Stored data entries
Content starts
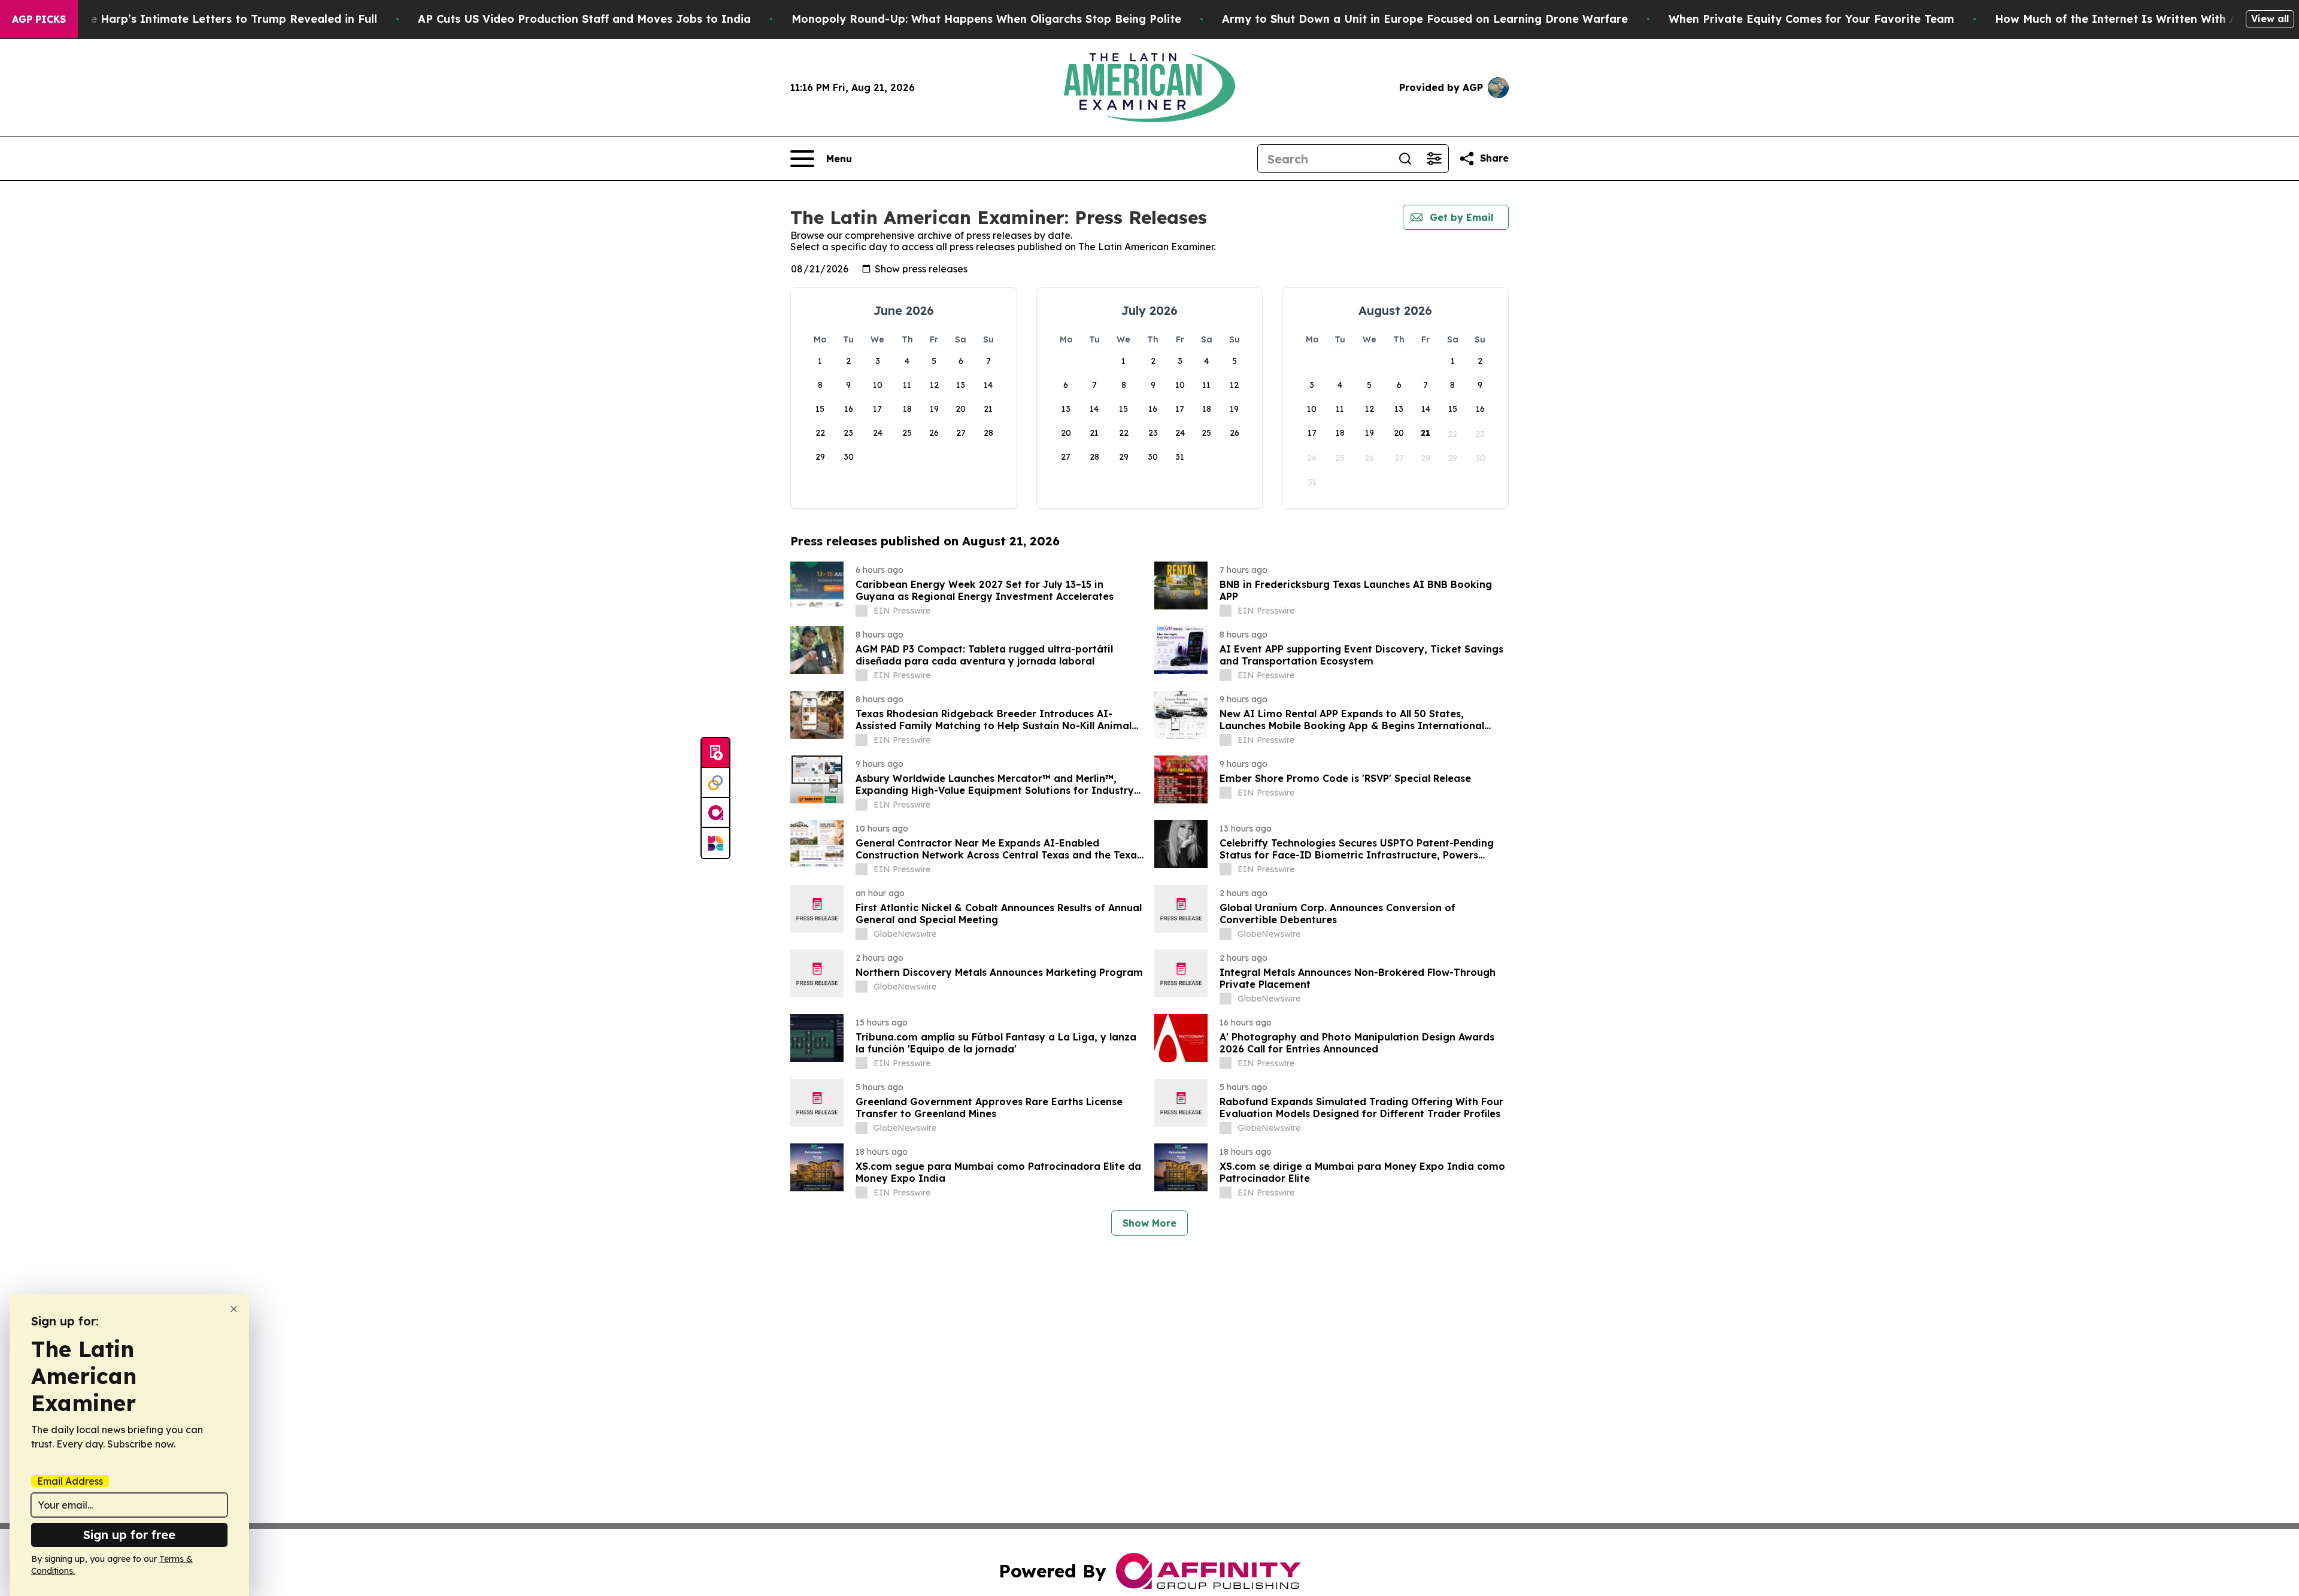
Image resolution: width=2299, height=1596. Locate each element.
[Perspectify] (715, 783)
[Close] (233, 1309)
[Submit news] (715, 753)
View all (2270, 19)
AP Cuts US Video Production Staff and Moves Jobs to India (584, 19)
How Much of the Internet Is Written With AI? (2122, 19)
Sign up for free (129, 1534)
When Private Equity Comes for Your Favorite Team (1811, 19)
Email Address (70, 1481)
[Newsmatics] (715, 843)
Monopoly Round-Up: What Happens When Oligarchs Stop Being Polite (986, 19)
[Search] (1405, 158)
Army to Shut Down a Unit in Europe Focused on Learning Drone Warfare (1425, 19)
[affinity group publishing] (715, 813)
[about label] (862, 611)
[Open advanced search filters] (1434, 158)
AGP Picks (39, 19)
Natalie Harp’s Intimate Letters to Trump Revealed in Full (216, 19)
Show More (1149, 1223)
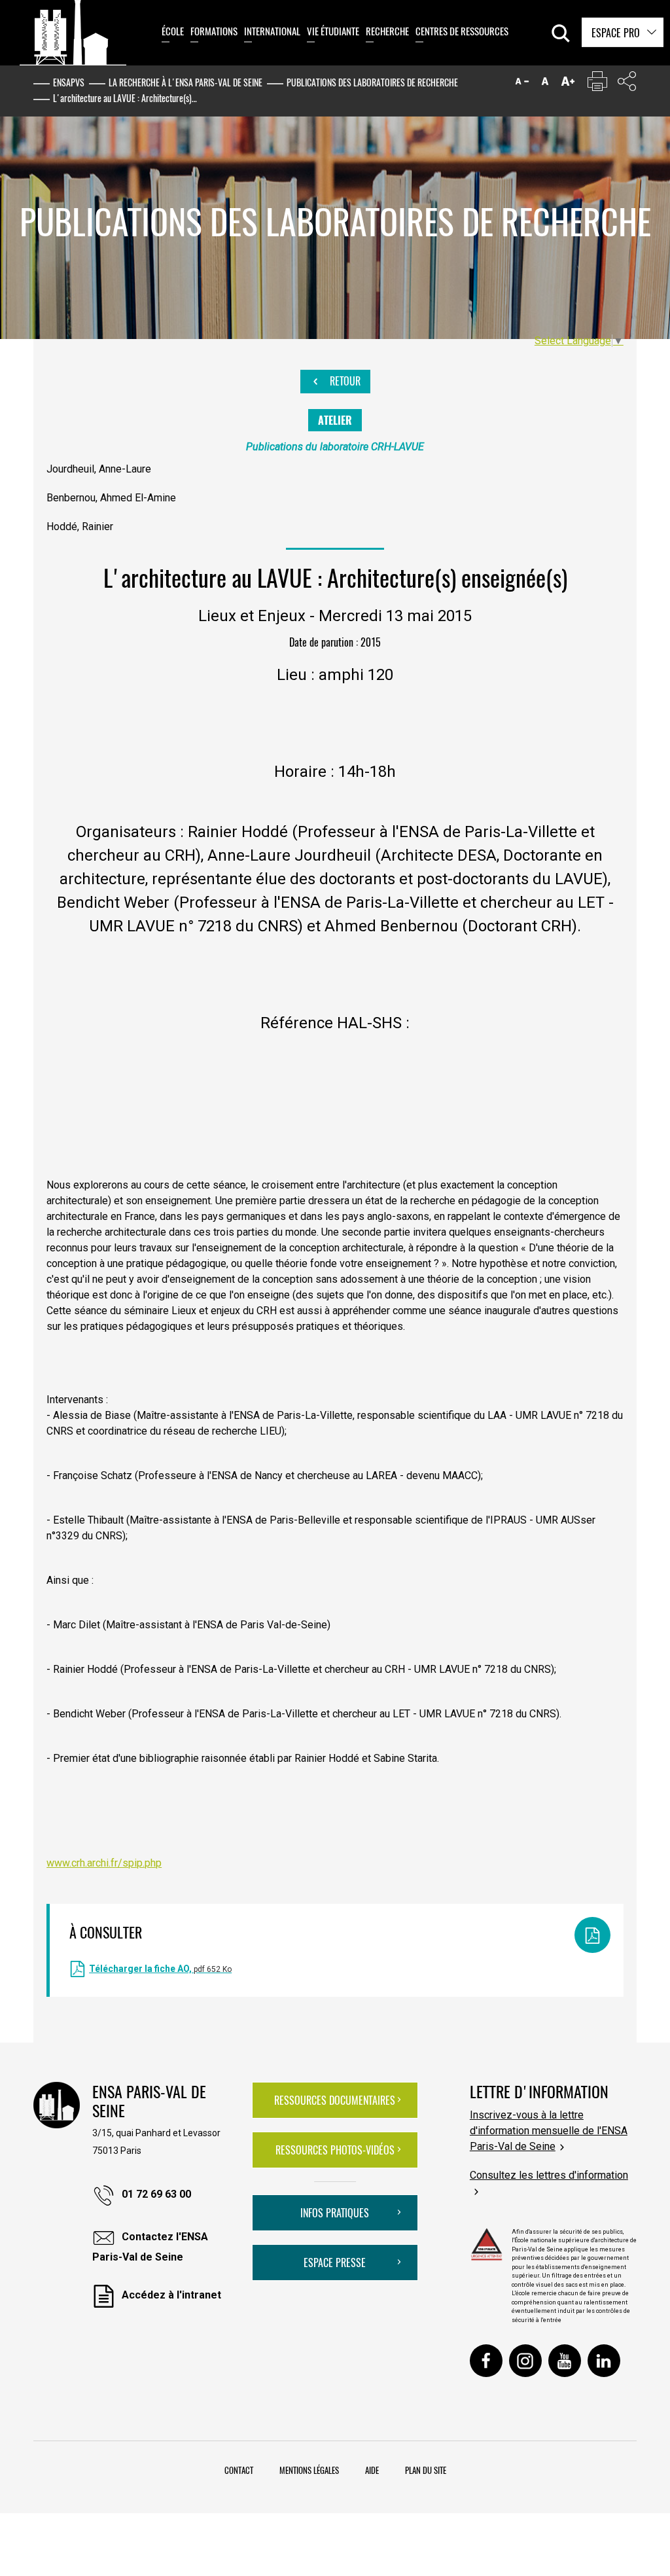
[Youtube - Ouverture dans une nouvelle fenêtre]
Content ends
Please transcribe every entry above exactly, leaving out any pictures.

Image resolution: width=2299, height=1596. Locate each element.
[Perspectify] (715, 783)
[Close] (233, 1309)
[Submit news] (715, 753)
View all (2270, 19)
AP Cuts US Video Production Staff and Moves Jobs to India (584, 19)
How Much of the Internet Is Written With AI? (2122, 19)
Sign up for free (129, 1534)
When Private Equity Comes for Your Favorite Team (1811, 19)
Email Address (70, 1481)
[Newsmatics] (715, 843)
Monopoly Round-Up: What Happens When Oligarchs Stop Being Polite (986, 19)
[Search] (1405, 158)
Army to Shut Down a Unit in Europe Focused on Learning Drone Warfare (1425, 19)
[affinity group publishing] (715, 813)
[about label] (862, 611)
[Open advanced search filters] (1434, 158)
AGP Picks (39, 19)
Natalie Harp’s Intimate Letters to Trump Revealed in Full (216, 19)
Show More (1149, 1223)
[Youtube - Ouverture dans une nouvelle fenêtre]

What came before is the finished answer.